▸ SUPPLIED PASSAGE:
● ● ● ● ● ● ●

Footballinear Socceregression

This is part 2 of a series about the statistics of global soccer performance, part 1 is here.

A Picture with a Thousand Words on It

The point of this week’s post was to get to this chart, showing how good each country is at soccer independent of population and region of the world:

SocAff3 region

You are encouraged to stare at it until the names blur and Denmark tangoes with Costa Rica across your retinas. It is either the best or the worst chart I have ever concocted, it took forever and gave me a migraine. Here’s the story of how I got to it.

Correlation Does not Imply India

Last week we explored the puzzle of the Chinese national soccer team sucking. Naive calculations showed why it’s surprising that there aren’t 11 players out of 1.3 billion Chinese (or 1.2 billion Indians) that can compete with Iceland. Iceland has 300,000 people and is made of ice (citation needed) which is hard to play soccer on. A better understanding of how the normal distribution works at the extreme tails demonstrated that country population should have a limited effect on national team success. Exactly how limited is that effect in the real world?

● ● ● ● ● ● ●

▸ RECORDED DATA:
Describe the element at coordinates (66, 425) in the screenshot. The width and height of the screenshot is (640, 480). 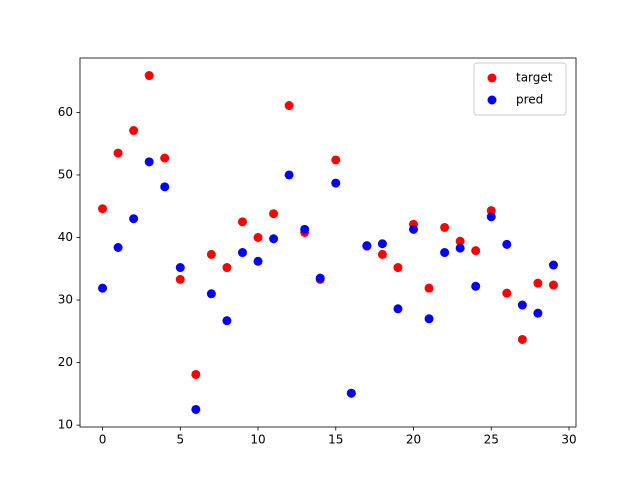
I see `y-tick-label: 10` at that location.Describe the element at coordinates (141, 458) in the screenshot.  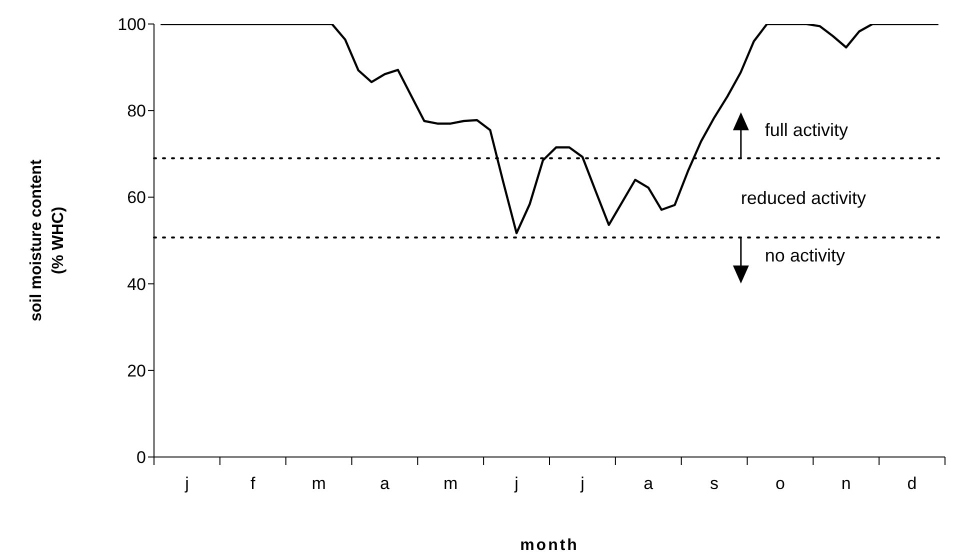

● ● ● ● ● ● ●

▸ TO DO:
**1)** In the soccer statistics post, what population does it give for Iceland?
**2)** Extend the soccer statistics post from its final sentence.

▸ RESPONSES TO THE TASKS:
**1)** 300,000 people.

**2)**
The nefarious mob that organizes global soccer is FIFA, which, for being a corrupt cabal of callous criminals, keeps a surprisingly neat database of scores and rankings. Each team accumulates a score based on their result in every game played, the magnitude of the stage and the  strength of the opponent. I added up each nation’s scores for the last 11 years (2005-2015) to smooth out fluctuations.

1. Spain – 6930 points

2. Germany – 6401

3. Argentina – 5860

6. Brazil – 5808

22. USA – 4158

65. Cape Verde Islands – 2661

85. China – 2112

152. Liechtenstein – 901

154. India – 887 , with a population of 34,000 Liechtensteins.

Flag of Liechtensteindia

I pulled demographics numbers from the UN’s yearbook and painstakingly calculated just the population of men aged 15-40 for soccer team purposes since some countries skew much younger/maler than others.

There are 209 soccer associations in the world (each has an equal vote in FIFA elections regardless of population or contribution, which means bribing the Tahiti delegate gets you as many votes as the USA one, which is how Qatar hosts the 2022 world cup). I cut the bottom ranked 42 nations from consideration because there wasn’t good ranking or population data on most of them. Sincere apologies to my devoted readers in Guinea-Bissau, you just missed the cut of countries I care about.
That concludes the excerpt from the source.